Vacuum tubes, being much faster than any mechanical switch, were soon enlisted for the new computing machines. But because a computer, by its nature, requires switches in very large numbers, certain shortcomings of the tubes were glaringly obvious. They were bulky and power hungry; they produced a lot of waste heat; and they were prone to failure. The first big, all-electronic computer, a calculating engine known as ENIAC that went to work in 1945, had 17,468 vacuum tubes, weighed 30 tons, consumed enough power to light 10 homes, and required constant maintenance to keep it running.

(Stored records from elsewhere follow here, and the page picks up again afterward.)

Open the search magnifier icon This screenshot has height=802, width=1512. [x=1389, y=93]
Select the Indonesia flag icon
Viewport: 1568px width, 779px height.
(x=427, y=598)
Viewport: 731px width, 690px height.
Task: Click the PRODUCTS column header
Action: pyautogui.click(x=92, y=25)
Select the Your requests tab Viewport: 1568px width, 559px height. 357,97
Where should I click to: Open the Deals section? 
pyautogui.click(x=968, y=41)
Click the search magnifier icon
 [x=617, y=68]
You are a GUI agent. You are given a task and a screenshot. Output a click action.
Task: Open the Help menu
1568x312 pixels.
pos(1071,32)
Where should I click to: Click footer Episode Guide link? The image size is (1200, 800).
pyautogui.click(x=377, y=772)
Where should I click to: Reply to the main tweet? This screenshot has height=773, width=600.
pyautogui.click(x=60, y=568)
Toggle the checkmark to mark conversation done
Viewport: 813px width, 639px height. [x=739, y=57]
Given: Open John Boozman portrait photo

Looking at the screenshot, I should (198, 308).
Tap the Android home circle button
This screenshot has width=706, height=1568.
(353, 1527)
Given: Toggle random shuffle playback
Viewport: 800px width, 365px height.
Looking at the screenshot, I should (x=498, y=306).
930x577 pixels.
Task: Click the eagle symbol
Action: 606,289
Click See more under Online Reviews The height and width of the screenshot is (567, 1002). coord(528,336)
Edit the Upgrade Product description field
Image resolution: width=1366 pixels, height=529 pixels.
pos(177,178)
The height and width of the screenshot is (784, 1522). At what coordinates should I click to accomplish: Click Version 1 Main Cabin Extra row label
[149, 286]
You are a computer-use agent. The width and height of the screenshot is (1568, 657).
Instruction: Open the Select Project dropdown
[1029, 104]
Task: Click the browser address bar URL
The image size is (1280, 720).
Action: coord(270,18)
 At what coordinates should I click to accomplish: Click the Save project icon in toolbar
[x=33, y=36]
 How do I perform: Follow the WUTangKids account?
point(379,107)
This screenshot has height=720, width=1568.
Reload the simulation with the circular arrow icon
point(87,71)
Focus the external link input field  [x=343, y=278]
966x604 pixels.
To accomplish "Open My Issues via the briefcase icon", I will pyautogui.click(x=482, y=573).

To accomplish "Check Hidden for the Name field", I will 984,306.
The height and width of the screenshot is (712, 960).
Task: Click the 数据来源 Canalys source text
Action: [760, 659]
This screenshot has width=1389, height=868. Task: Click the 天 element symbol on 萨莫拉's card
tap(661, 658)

By that time the search for a semiconductor alternative to vacuum tubes was well under way, aided by the insights of quantum mechanics—the physics of elementary particles. Scientists now knew that conductivity was determined by how tightly electrons were bound to an atom or molecule. In the case of the in-between semiconductors, researchers also saw that electrical behavior was strongly affected by the presence of impurities in the crystal. Some impurities, such as phosphorus, provide a surplus of electrons that are free to wander and contribute to a current. Others, such as boron, create areas of electron deficiency known as holes, and these holes can move about in the lattice structure of the crystal—another sort of electric current. During the years of World War II, researchers at AT&T's Bell Laboratories and elsewhere made great strides in handling semiconductors and various impurities, fashioning them into rectifiers in radar receivers, which had to handle frequencies beyond the reach of vacuum tubes.